- **ASSIGNED TASK**: A verbatim reproduction of every entry is the expected answer.

Collected data entries
--- START ---

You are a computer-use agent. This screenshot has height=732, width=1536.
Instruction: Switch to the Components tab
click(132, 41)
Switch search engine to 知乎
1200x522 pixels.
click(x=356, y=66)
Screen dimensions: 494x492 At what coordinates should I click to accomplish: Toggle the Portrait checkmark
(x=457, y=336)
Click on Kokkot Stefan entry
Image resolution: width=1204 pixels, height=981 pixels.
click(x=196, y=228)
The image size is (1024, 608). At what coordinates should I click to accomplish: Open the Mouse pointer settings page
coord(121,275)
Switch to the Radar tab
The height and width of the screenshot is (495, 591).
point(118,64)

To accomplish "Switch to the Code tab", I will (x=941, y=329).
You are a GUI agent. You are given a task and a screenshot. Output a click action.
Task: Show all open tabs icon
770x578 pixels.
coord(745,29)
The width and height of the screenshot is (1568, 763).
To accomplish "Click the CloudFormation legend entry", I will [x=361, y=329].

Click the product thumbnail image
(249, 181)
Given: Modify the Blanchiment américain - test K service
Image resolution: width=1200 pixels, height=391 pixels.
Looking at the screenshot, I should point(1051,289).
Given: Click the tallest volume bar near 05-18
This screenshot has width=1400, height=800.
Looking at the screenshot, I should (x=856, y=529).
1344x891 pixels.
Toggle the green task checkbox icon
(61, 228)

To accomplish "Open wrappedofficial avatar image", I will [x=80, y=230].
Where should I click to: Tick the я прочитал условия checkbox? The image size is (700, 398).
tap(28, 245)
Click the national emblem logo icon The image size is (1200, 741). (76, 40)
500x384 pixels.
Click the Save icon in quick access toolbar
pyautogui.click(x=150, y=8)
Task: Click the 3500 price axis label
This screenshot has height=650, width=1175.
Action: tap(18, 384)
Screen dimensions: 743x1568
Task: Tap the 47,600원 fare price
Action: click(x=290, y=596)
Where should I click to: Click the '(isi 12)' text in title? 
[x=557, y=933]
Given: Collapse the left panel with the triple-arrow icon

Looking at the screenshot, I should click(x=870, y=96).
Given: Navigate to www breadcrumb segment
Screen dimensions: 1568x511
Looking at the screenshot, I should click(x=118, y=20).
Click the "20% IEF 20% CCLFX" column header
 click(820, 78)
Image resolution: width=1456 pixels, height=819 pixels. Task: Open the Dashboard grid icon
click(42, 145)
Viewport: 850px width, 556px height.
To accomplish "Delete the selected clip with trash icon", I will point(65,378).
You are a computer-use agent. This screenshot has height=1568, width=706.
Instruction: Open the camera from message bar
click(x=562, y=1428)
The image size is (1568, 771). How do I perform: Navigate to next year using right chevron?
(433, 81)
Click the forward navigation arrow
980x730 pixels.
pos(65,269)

--- END ---

- **SOLVED PROBLEM**:
You are a computer-use agent. This screenshot has height=732, width=1536.
Instruction: Switch to the Components tab
click(132, 41)
Switch search engine to 知乎
1200x522 pixels.
click(x=356, y=66)
Screen dimensions: 494x492 At what coordinates should I click to accomplish: Toggle the Portrait checkmark
(x=457, y=336)
Click on Kokkot Stefan entry
Image resolution: width=1204 pixels, height=981 pixels.
click(x=196, y=228)
The image size is (1024, 608). At what coordinates should I click to accomplish: Open the Mouse pointer settings page
coord(121,275)
Switch to the Radar tab
The height and width of the screenshot is (495, 591).
point(118,64)

To accomplish "Switch to the Code tab", I will (x=941, y=329).
You are a GUI agent. You are given a task and a screenshot. Output a click action.
Task: Show all open tabs icon
770x578 pixels.
coord(745,29)
The width and height of the screenshot is (1568, 763).
To accomplish "Click the CloudFormation legend entry", I will [x=361, y=329].

Click the product thumbnail image
(249, 181)
Given: Modify the Blanchiment américain - test K service
Image resolution: width=1200 pixels, height=391 pixels.
Looking at the screenshot, I should point(1051,289).
Given: Click the tallest volume bar near 05-18
This screenshot has width=1400, height=800.
Looking at the screenshot, I should (x=856, y=529).
1344x891 pixels.
Toggle the green task checkbox icon
(61, 228)

To accomplish "Open wrappedofficial avatar image", I will [x=80, y=230].
Where should I click to: Tick the я прочитал условия checkbox? The image size is (700, 398).
tap(28, 245)
Click the national emblem logo icon The image size is (1200, 741). (76, 40)
500x384 pixels.
Click the Save icon in quick access toolbar
pyautogui.click(x=150, y=8)
Task: Click the 3500 price axis label
This screenshot has height=650, width=1175.
Action: tap(18, 384)
Screen dimensions: 743x1568
Task: Tap the 47,600원 fare price
Action: click(x=290, y=596)
Where should I click to: Click the '(isi 12)' text in title? 
[x=557, y=933]
Given: Collapse the left panel with the triple-arrow icon

Looking at the screenshot, I should click(x=870, y=96).
Given: Navigate to www breadcrumb segment
Screen dimensions: 1568x511
Looking at the screenshot, I should click(x=118, y=20).
Click the "20% IEF 20% CCLFX" column header
 click(820, 78)
Image resolution: width=1456 pixels, height=819 pixels. Task: Open the Dashboard grid icon
click(42, 145)
Viewport: 850px width, 556px height.
To accomplish "Delete the selected clip with trash icon", I will point(65,378).
You are a computer-use agent. This screenshot has height=1568, width=706.
Instruction: Open the camera from message bar
click(x=562, y=1428)
The image size is (1568, 771). How do I perform: Navigate to next year using right chevron?
(433, 81)
Click the forward navigation arrow
980x730 pixels.
pos(65,269)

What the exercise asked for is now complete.